Не развеяла смуту Блашко Милослава. Как бы Новеграду вместо помощи худа не сделать. Не простят того новеградцы.
Хмуро смотрел Блашко на убегающую Милославу. Девчушка-юница, ей бы хороводы водить, а не мужней женой, хозяйкой, быть. Вот кабы сын у неё был. Кровь Гостомысла...
«Да что за безлепица блазнится, — одёрнул себя старейшина. — Другое в Новеграде порешили. На что нам князь? Сами править землёй станем...»

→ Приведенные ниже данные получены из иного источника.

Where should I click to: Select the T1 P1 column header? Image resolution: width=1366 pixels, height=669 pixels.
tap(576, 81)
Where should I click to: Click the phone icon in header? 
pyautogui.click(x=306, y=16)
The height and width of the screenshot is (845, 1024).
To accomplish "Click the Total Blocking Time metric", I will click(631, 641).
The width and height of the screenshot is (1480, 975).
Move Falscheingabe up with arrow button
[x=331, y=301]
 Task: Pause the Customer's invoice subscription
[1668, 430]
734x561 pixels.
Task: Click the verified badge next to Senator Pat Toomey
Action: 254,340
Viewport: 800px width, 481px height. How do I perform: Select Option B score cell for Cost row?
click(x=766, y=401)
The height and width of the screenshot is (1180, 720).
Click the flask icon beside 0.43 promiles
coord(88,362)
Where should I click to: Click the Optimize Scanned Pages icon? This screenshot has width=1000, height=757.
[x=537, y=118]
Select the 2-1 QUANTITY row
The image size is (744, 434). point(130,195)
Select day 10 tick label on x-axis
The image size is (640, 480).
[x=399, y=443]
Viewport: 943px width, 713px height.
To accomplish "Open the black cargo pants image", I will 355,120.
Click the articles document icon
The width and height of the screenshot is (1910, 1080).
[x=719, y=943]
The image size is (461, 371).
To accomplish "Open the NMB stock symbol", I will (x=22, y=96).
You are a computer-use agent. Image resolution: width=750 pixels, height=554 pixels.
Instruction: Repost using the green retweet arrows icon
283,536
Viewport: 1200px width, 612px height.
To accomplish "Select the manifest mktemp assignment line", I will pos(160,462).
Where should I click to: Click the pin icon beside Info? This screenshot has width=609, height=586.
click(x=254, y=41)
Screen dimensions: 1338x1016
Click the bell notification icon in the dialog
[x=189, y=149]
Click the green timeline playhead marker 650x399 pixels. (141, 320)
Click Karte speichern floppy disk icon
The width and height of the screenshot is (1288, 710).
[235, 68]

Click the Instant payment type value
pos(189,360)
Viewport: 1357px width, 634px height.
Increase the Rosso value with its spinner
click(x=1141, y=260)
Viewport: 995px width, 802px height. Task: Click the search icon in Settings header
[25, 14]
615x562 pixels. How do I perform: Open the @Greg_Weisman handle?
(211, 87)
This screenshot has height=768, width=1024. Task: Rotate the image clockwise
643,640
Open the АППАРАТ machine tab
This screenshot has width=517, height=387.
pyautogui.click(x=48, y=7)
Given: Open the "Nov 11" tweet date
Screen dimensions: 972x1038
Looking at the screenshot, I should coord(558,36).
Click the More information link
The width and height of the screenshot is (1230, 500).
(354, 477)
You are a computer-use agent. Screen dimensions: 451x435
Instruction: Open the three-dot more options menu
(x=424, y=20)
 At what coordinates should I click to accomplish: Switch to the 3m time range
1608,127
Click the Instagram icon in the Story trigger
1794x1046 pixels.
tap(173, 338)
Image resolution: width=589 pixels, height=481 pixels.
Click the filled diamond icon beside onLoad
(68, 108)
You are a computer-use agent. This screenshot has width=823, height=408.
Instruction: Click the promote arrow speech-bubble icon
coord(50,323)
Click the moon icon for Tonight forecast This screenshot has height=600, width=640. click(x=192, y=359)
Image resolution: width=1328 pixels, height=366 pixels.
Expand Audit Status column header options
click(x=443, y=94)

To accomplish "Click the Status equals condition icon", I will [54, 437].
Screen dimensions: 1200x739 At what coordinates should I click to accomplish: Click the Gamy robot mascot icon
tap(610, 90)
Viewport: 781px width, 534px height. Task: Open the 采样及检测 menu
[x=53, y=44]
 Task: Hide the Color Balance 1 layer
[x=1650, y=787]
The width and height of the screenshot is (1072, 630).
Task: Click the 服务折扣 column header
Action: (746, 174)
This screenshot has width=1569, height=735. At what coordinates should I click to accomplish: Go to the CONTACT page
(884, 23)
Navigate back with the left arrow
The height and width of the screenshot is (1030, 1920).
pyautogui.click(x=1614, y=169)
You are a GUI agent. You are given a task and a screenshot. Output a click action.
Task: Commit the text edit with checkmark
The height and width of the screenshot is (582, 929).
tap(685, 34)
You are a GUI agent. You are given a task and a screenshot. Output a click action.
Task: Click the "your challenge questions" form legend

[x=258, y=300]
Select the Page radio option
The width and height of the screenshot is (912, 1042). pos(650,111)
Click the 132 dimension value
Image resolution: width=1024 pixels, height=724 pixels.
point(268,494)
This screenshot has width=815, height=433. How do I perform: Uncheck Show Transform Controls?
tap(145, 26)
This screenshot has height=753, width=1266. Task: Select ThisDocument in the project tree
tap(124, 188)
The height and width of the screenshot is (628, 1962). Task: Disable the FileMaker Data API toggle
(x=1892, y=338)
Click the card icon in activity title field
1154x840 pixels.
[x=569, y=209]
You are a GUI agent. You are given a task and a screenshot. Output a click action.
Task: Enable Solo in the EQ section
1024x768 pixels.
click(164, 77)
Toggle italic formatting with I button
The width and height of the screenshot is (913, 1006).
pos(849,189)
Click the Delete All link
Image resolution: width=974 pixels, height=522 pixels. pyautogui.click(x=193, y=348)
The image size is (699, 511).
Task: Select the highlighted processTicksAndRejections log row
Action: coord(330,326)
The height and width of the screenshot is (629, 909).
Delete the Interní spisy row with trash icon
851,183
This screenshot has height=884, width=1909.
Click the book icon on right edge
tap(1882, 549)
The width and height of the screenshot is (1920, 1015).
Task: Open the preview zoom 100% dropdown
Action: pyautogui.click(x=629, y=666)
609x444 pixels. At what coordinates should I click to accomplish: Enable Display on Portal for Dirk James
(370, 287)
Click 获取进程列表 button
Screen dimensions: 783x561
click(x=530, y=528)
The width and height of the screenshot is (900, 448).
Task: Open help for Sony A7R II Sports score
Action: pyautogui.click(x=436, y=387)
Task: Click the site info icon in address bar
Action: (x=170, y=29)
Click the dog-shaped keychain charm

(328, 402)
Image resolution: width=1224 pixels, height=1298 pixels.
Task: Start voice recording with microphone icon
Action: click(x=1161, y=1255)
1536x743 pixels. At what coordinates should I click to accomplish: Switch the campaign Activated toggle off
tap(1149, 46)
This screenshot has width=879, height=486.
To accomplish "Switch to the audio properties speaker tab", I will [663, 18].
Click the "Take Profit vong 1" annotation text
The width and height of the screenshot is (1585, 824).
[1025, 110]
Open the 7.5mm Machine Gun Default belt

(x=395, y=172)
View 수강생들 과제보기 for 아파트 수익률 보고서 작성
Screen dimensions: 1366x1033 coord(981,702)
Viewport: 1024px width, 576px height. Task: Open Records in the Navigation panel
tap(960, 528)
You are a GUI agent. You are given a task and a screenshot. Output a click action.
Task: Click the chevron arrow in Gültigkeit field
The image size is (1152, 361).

НОВЕГРАД: СЕРЕДИНА IX ВЕКА
Беспокойный характер у Вадима — в отца пошёл. Сын уважаемого родителя, головой чуть ли не в матицу упирается, ладью, поднатужась, один на берег вытащить может, так нетто дела такому молодцу при хозяйстве не найдётся? А он, что ни весна, как гусь перелётный, свистит свою ватагу и — айда из Новеграда. Добро бы по делу — с товаром или за товаром красным. Всё польза была б. А то ведь нет — землицы новой, вишь, размыслить охота. Толку-то с землицы той. Её, чать, в суму не положить и на торжище не вынести.